▸ **The task**: Exact copy, no pictures: return all the data below as written.

Stored items from a collection
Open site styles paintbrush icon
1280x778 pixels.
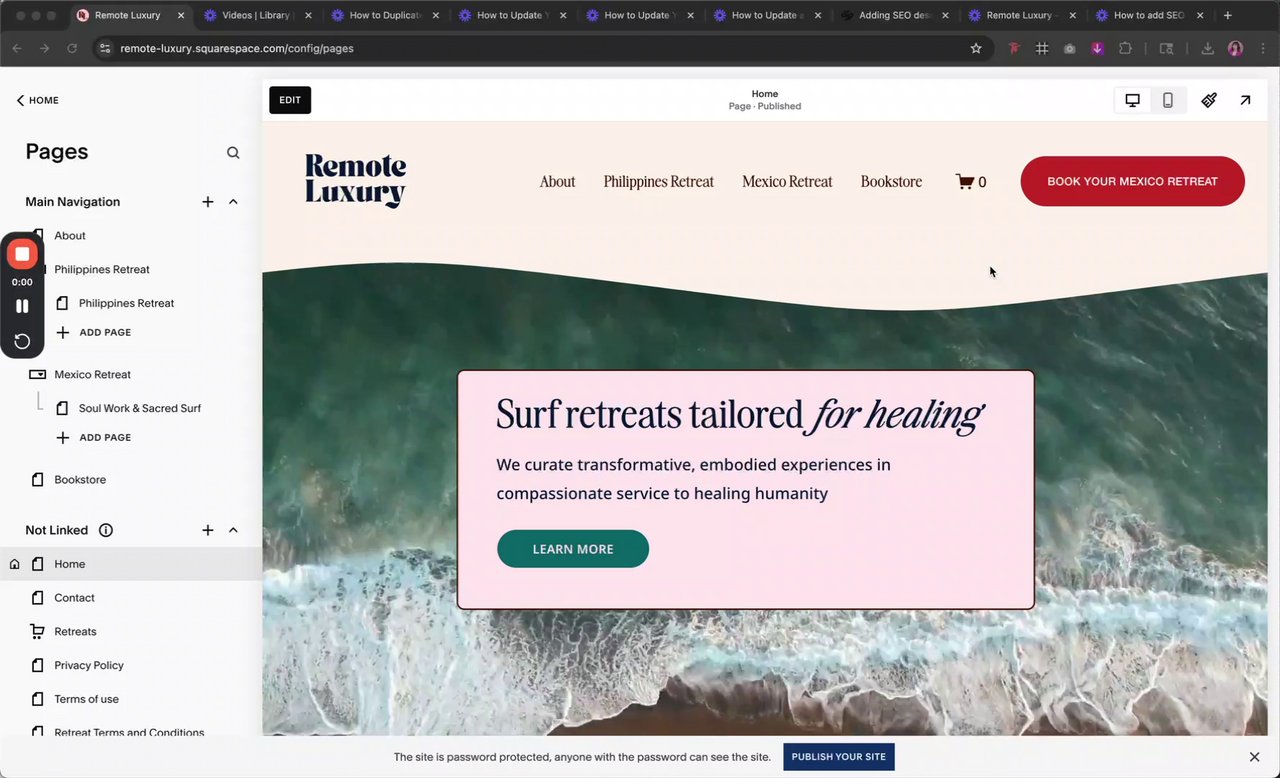click(1209, 100)
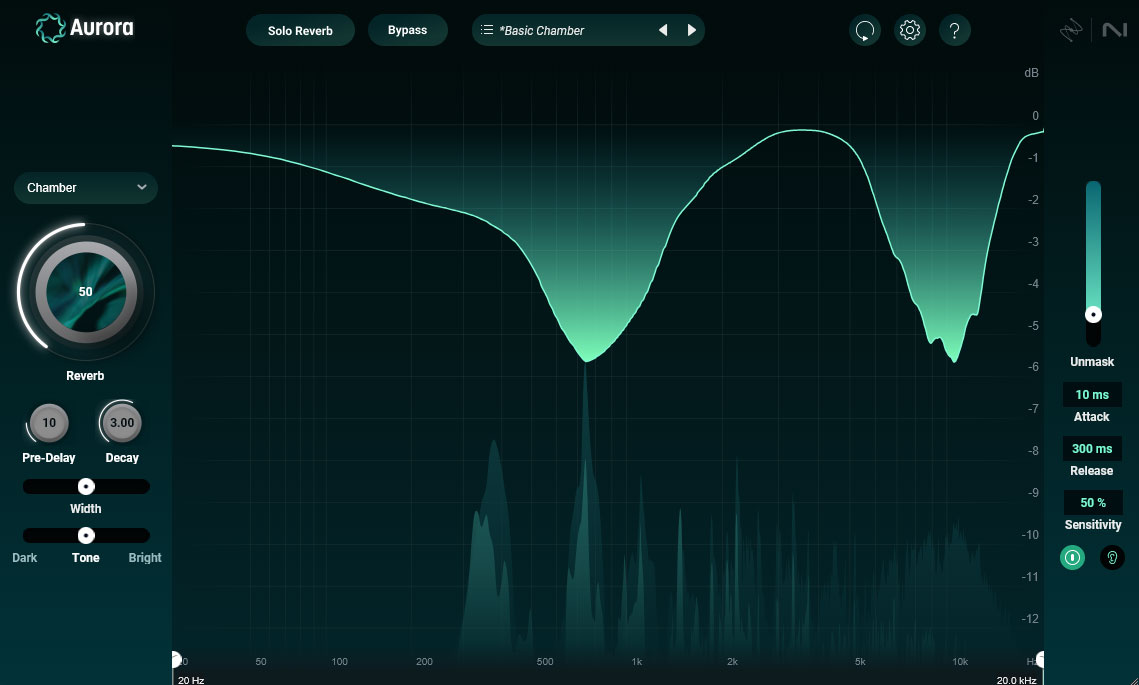Image resolution: width=1139 pixels, height=685 pixels.
Task: Toggle the Unmask power button
Action: 1073,557
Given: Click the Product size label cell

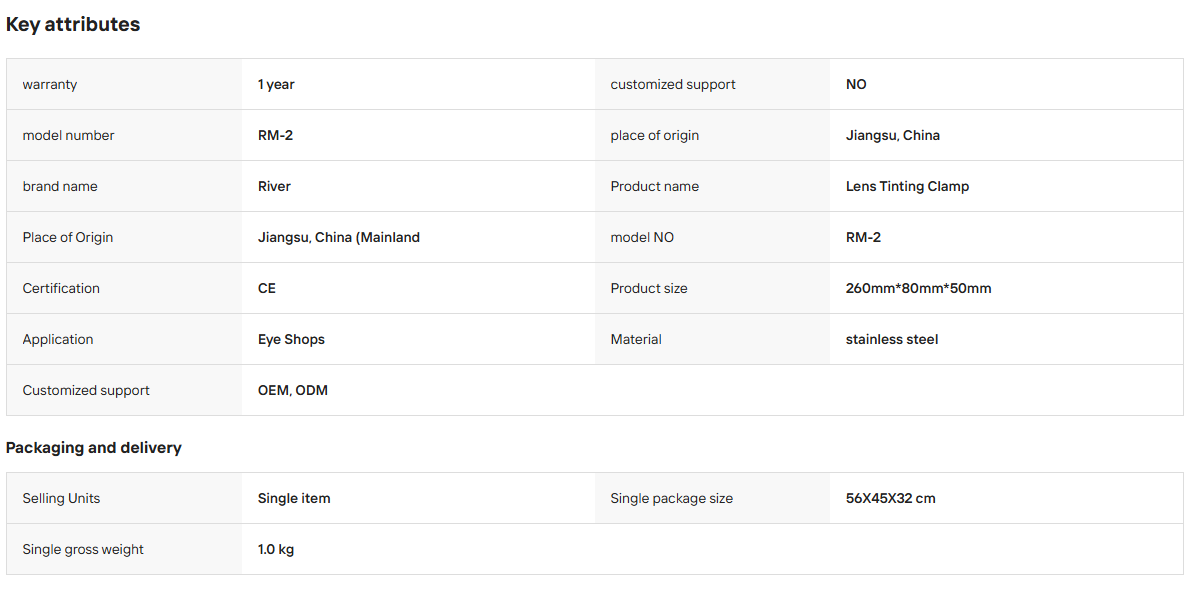Looking at the screenshot, I should [713, 288].
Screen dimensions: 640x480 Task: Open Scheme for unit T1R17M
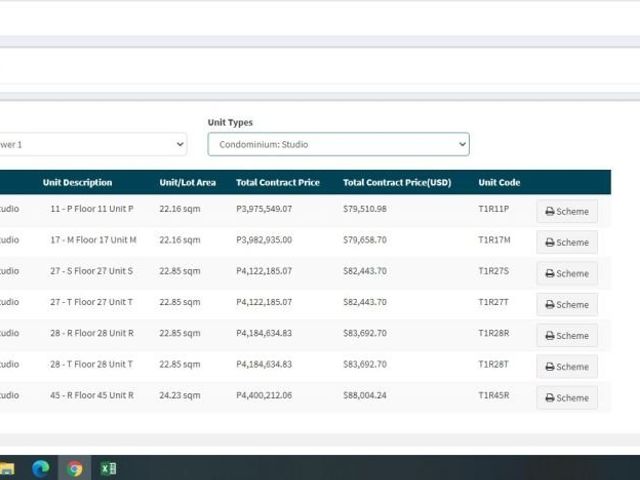[567, 242]
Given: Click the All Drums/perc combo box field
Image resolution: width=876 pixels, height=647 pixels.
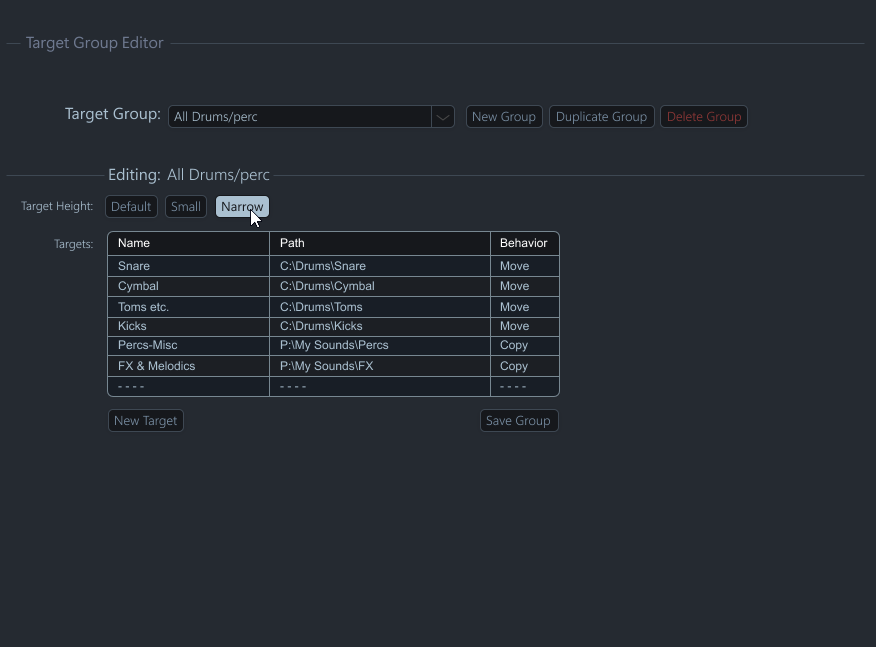Looking at the screenshot, I should click(x=299, y=117).
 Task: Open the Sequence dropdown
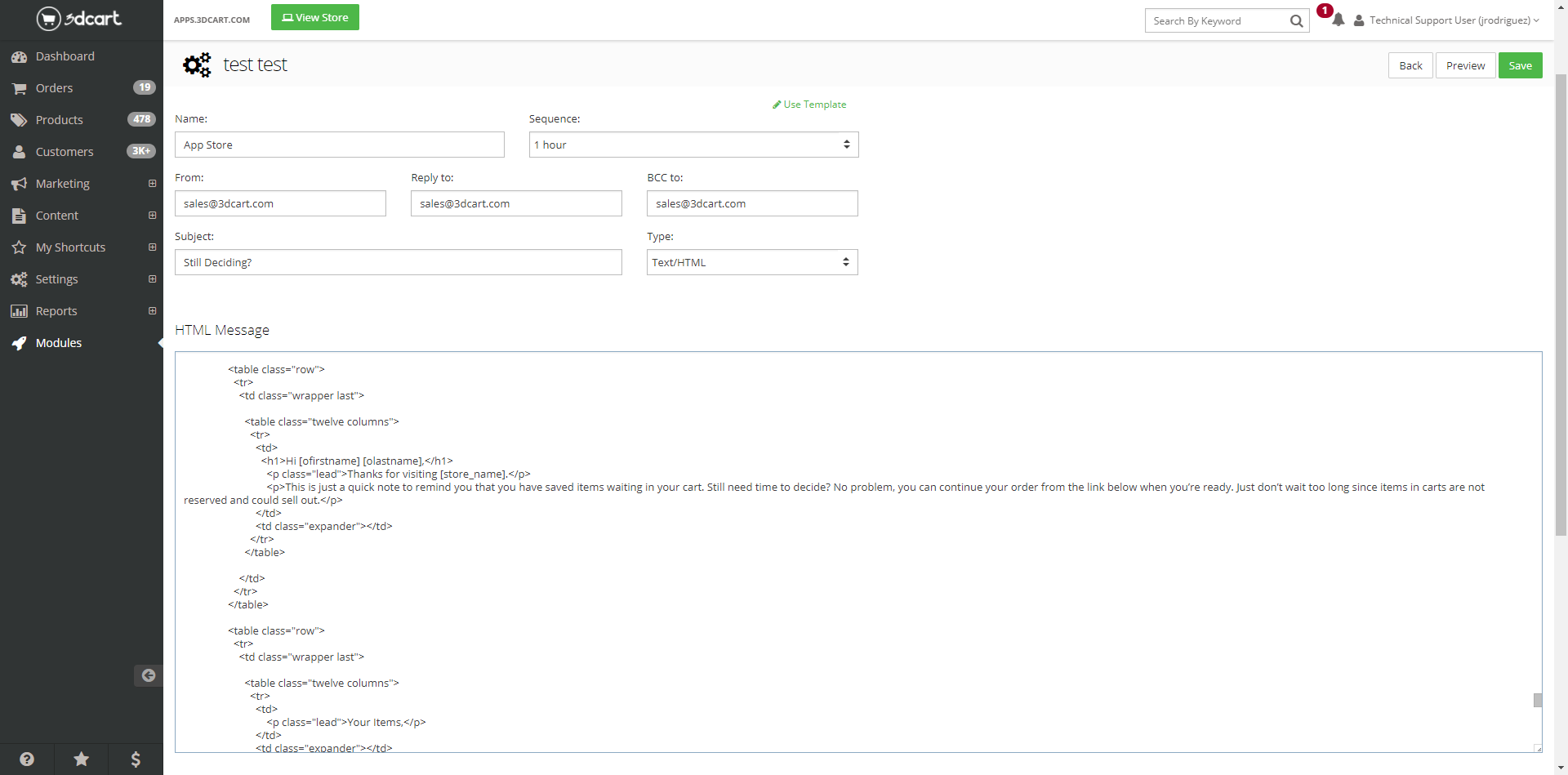click(693, 145)
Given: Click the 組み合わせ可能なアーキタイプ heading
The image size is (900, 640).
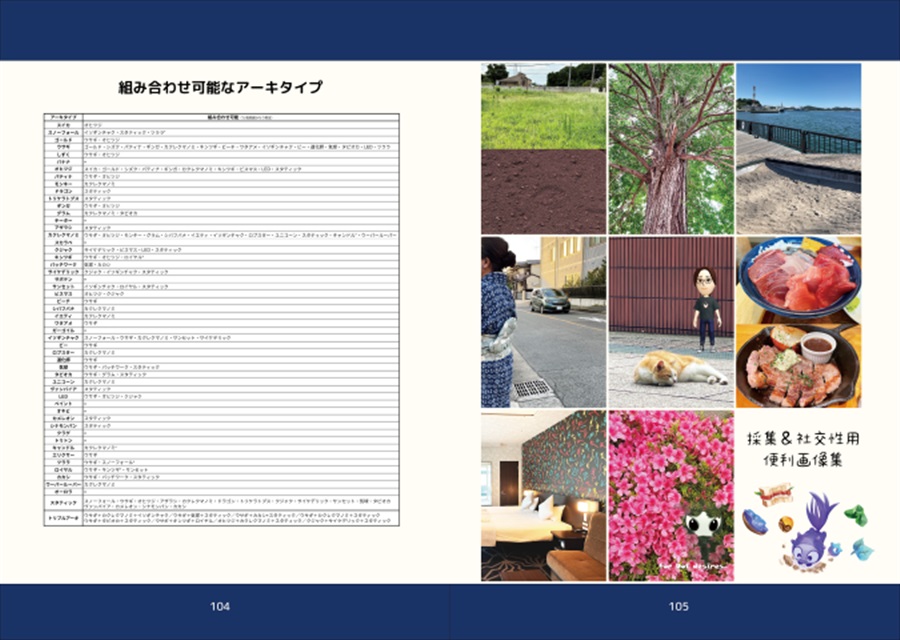Looking at the screenshot, I should point(220,87).
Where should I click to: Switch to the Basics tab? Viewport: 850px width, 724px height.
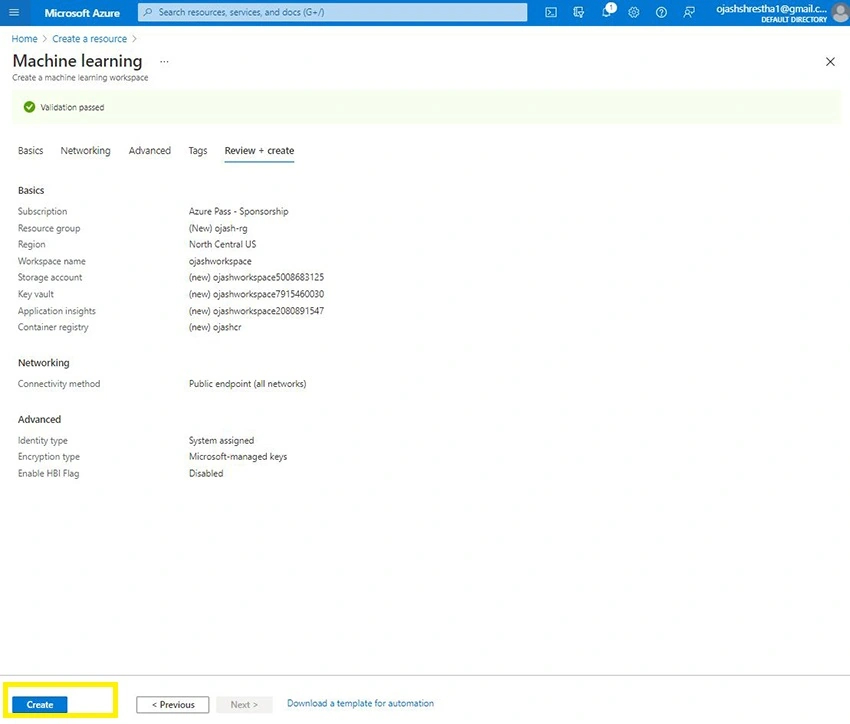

▸ **Expected output**:
Open site styles paintbrush icon
1280x778 pixels.
click(1209, 100)
Image resolution: width=1139 pixels, height=685 pixels.
Task: Toggle the Unmask power button
Action: 1073,557
Given: Click the Product size label cell

Looking at the screenshot, I should [713, 288].
Screen dimensions: 640x480 Task: Open Scheme for unit T1R17M
[567, 242]
Given: Click the All Drums/perc combo box field
Image resolution: width=876 pixels, height=647 pixels.
Looking at the screenshot, I should click(x=299, y=117).
 Task: Open the Sequence dropdown
click(693, 145)
Given: Click the 組み合わせ可能なアーキタイプ heading
The image size is (900, 640).
Looking at the screenshot, I should point(220,87).
Where should I click to: Switch to the Basics tab? Viewport: 850px width, 724px height.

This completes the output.